With all images omitted, write out the records word for word.

• **Stored items from a collection**
▬▬▬▬▬▬▬▬▬▬

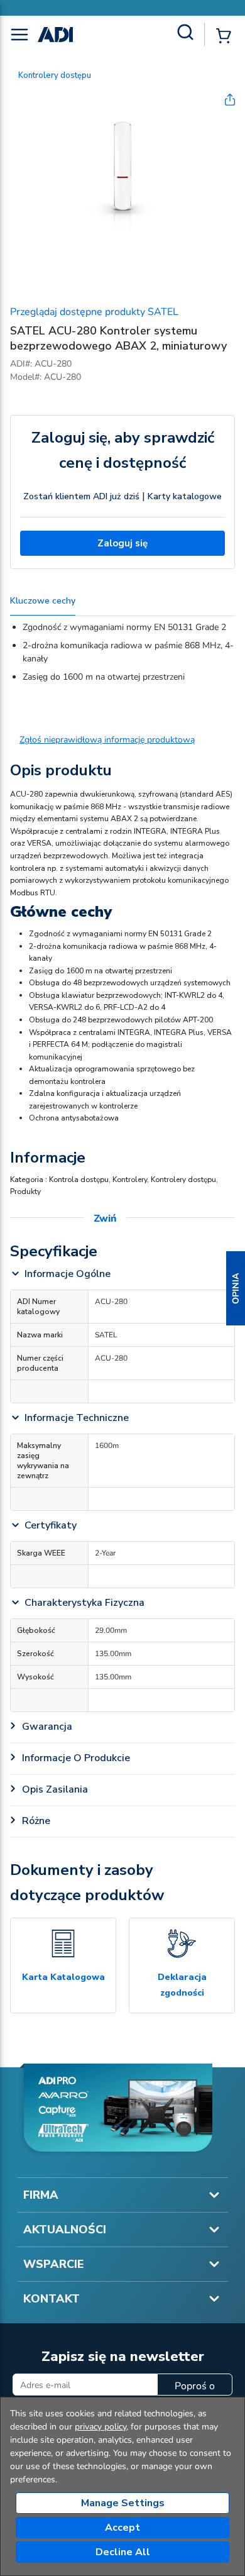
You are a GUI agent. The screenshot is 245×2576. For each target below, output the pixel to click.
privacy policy (100, 2427)
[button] (235, 1288)
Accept (122, 2528)
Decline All (122, 2552)
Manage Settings (123, 2503)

▬▬▬▬▬▬▬▬▬▬

• **Answer section**
You are a GUI agent. The screenshot is 245×2576. For each target below, output the pixel to click.
privacy policy (100, 2427)
[button] (235, 1288)
Accept (122, 2528)
Decline All (122, 2552)
Manage Settings (123, 2503)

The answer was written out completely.